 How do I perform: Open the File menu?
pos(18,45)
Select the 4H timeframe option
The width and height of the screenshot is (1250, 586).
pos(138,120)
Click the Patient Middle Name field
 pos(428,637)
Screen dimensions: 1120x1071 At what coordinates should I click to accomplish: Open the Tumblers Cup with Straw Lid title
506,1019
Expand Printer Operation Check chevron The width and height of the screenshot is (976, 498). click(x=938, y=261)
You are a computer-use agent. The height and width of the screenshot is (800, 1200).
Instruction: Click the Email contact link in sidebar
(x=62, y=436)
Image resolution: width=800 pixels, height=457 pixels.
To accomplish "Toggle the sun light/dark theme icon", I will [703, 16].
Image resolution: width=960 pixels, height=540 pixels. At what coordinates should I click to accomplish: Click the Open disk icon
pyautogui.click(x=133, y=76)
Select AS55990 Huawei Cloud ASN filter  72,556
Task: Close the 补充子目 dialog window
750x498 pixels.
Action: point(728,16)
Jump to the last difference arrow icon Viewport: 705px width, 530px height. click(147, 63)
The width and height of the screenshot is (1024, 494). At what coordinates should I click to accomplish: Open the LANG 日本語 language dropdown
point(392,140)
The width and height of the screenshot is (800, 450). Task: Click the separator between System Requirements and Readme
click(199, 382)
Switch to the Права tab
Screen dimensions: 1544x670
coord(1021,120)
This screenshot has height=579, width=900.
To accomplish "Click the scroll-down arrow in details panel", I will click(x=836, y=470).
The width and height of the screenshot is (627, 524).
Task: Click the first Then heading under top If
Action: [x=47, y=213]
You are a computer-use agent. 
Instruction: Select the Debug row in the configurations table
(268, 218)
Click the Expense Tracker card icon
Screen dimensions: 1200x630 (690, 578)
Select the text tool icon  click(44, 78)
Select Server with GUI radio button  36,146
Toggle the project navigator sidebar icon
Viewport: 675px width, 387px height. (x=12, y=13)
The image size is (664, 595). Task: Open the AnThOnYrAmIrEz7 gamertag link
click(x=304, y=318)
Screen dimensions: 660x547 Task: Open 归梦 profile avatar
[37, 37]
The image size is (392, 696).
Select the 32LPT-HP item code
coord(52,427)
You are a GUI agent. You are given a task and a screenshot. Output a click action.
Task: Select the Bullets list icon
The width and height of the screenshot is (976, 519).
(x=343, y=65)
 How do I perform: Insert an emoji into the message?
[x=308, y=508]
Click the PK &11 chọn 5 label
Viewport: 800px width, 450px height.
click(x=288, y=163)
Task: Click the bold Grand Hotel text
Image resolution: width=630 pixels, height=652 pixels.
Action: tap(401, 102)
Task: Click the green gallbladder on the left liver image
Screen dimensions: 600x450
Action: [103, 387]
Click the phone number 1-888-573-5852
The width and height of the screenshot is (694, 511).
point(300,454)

• _Problem details_: Check each line of the material for "agent" and report how many have it. Add no other words.

• _Exercise output_: 3